Top of DATA FOR THIS EXERCISE
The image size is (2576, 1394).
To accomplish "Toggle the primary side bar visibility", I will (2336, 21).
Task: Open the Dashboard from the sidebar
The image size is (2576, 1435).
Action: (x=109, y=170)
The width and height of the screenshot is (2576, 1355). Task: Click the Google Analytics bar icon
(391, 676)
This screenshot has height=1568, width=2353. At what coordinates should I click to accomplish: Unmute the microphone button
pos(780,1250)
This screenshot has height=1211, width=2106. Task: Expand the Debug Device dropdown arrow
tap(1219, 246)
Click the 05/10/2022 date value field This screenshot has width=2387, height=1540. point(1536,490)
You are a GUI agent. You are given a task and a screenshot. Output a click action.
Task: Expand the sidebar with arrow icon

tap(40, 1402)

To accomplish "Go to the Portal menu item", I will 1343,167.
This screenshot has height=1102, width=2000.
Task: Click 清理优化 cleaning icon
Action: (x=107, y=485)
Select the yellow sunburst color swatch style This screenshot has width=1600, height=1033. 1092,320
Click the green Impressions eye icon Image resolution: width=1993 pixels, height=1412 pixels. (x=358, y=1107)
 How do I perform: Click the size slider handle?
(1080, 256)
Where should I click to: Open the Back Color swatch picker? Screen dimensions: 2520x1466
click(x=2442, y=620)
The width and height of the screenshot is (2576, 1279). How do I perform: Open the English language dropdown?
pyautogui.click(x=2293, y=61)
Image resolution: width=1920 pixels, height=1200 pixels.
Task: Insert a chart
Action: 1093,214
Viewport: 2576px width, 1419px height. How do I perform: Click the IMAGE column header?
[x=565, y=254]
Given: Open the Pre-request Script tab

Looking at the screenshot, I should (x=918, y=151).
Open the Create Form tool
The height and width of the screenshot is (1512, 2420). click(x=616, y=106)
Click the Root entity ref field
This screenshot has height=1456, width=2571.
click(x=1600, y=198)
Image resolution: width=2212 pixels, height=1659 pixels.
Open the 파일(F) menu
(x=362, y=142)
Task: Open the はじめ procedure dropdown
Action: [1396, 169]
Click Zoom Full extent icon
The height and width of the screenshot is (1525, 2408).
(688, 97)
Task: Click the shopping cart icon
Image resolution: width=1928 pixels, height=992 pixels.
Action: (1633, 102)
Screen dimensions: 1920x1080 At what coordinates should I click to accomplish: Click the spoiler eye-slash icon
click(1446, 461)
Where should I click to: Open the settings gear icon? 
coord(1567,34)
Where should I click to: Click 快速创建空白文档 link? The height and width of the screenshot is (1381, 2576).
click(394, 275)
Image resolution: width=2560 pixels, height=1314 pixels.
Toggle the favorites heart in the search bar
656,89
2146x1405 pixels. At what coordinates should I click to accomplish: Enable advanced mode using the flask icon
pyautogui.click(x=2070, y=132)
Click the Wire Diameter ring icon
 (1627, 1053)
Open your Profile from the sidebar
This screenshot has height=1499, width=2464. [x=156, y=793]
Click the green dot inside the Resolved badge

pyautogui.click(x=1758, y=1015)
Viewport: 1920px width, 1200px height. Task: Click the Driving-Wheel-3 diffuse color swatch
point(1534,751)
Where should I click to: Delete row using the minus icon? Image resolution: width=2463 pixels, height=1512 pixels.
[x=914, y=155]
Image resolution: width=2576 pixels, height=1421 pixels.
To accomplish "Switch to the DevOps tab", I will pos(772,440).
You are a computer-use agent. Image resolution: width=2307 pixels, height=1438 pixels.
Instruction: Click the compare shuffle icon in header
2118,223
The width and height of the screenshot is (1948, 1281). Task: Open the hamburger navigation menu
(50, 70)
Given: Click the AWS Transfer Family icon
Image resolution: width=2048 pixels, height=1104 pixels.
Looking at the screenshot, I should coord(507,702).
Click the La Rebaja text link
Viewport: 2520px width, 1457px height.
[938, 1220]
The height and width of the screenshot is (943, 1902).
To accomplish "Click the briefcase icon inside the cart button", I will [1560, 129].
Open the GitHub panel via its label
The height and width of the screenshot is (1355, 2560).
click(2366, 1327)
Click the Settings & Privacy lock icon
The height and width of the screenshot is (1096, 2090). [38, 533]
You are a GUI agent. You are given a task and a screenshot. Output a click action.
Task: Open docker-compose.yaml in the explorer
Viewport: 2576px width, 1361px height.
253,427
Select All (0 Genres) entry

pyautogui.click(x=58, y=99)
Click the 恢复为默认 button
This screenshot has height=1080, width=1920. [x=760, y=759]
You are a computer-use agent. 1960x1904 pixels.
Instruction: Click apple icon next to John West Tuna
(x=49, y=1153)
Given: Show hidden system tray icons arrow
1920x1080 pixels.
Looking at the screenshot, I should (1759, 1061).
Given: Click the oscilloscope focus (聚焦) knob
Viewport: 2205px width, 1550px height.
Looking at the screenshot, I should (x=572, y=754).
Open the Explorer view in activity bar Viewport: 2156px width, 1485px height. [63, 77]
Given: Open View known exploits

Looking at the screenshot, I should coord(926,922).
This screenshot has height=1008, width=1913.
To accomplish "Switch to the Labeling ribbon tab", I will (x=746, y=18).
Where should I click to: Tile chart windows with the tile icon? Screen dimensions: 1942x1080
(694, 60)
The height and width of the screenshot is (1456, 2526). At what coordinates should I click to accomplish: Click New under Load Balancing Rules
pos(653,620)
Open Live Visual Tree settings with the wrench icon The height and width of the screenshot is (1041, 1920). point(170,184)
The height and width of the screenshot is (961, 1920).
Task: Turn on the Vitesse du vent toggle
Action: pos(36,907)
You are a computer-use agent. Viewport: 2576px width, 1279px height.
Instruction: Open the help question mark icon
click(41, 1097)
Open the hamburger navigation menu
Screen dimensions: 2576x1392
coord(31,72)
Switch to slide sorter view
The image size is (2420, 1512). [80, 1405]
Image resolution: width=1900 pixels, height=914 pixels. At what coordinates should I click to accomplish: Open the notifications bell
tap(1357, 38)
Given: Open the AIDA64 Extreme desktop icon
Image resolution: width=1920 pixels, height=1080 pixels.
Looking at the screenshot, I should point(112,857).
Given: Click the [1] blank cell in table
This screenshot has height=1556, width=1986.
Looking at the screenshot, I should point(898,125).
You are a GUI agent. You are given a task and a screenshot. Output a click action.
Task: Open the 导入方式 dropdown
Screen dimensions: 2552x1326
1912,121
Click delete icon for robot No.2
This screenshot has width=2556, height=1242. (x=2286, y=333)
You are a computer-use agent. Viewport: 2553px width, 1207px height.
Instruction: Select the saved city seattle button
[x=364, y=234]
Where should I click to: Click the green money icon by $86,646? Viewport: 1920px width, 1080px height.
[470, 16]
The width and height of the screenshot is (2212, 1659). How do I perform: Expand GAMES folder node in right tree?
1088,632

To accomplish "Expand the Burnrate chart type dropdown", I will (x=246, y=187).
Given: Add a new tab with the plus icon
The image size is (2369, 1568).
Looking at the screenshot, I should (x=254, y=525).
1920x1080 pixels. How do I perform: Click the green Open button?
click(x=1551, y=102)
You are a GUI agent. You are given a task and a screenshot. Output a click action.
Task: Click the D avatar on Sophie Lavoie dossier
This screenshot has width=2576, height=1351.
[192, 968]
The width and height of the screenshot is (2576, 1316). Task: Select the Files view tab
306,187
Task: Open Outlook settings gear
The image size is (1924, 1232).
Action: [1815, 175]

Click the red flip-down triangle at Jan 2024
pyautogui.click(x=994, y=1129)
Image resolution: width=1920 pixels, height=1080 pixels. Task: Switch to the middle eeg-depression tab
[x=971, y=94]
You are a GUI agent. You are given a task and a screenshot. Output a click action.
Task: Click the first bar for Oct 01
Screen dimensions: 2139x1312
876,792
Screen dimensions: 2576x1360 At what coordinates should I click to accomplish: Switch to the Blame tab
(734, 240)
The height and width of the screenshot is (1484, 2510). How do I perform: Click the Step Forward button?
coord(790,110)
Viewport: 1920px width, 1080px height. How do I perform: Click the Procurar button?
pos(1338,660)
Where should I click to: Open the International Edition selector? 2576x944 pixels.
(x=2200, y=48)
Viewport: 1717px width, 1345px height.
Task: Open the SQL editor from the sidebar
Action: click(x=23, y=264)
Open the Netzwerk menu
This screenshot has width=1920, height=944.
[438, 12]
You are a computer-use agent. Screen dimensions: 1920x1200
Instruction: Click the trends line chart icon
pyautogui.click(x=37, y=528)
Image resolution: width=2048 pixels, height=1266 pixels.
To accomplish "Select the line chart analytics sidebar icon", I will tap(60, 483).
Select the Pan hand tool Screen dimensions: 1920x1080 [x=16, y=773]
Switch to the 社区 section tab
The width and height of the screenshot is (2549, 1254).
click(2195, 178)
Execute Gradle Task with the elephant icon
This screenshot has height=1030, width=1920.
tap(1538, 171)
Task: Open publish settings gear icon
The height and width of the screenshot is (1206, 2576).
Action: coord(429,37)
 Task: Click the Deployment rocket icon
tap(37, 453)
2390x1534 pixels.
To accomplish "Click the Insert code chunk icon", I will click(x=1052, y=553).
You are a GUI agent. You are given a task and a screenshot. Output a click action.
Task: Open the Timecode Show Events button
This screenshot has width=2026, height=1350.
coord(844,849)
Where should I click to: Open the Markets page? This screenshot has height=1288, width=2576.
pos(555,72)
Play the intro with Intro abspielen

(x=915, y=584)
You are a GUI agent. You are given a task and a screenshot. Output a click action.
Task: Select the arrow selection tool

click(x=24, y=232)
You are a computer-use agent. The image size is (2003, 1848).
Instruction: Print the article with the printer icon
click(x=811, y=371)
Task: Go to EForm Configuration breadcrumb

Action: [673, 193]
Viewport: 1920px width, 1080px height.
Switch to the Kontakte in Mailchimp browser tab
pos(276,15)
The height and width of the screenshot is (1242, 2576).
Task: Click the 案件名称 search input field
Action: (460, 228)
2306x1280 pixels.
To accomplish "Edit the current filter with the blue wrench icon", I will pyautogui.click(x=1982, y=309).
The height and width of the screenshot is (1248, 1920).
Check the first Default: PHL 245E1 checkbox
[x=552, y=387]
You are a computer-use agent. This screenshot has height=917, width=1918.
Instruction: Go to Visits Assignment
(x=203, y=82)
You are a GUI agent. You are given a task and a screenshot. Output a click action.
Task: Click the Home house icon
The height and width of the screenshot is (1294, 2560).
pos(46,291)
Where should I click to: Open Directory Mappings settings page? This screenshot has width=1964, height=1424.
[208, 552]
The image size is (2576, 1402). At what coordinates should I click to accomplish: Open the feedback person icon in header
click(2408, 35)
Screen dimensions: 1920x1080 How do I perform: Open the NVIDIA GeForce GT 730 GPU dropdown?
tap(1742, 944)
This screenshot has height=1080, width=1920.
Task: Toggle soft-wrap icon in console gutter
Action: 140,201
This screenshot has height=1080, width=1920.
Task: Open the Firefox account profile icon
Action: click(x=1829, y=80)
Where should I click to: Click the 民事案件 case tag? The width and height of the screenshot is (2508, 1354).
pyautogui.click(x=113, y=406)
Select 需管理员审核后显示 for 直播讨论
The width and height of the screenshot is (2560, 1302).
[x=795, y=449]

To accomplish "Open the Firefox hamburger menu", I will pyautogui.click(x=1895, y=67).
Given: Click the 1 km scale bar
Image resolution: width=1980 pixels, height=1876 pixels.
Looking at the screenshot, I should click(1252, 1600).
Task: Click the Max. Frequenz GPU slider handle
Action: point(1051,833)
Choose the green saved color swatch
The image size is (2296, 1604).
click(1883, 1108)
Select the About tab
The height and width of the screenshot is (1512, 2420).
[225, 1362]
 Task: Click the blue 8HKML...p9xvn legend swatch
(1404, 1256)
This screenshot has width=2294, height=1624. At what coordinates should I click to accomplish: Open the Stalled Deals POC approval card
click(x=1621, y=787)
Bottom of DATA FOR THIS EXERCISE
WORK TO BE COMPLETED =>
Within the listing above, the range opens at the line with "Click the 恢复为默认 button" and closes at the line with "This screenshot has height=1008, width=1913.". Reproduce exactly the lines of that range, including both ends.

ANSWER BOX =>
Click the 恢复为默认 button
This screenshot has height=1080, width=1920. [x=760, y=759]
You are a computer-use agent. 1960x1904 pixels.
Instruction: Click apple icon next to John West Tuna
(x=49, y=1153)
Given: Show hidden system tray icons arrow
1920x1080 pixels.
Looking at the screenshot, I should (1759, 1061).
Given: Click the oscilloscope focus (聚焦) knob
Viewport: 2205px width, 1550px height.
Looking at the screenshot, I should (x=572, y=754).
Open the Explorer view in activity bar Viewport: 2156px width, 1485px height. [63, 77]
Given: Open View known exploits

Looking at the screenshot, I should coord(926,922).
This screenshot has height=1008, width=1913.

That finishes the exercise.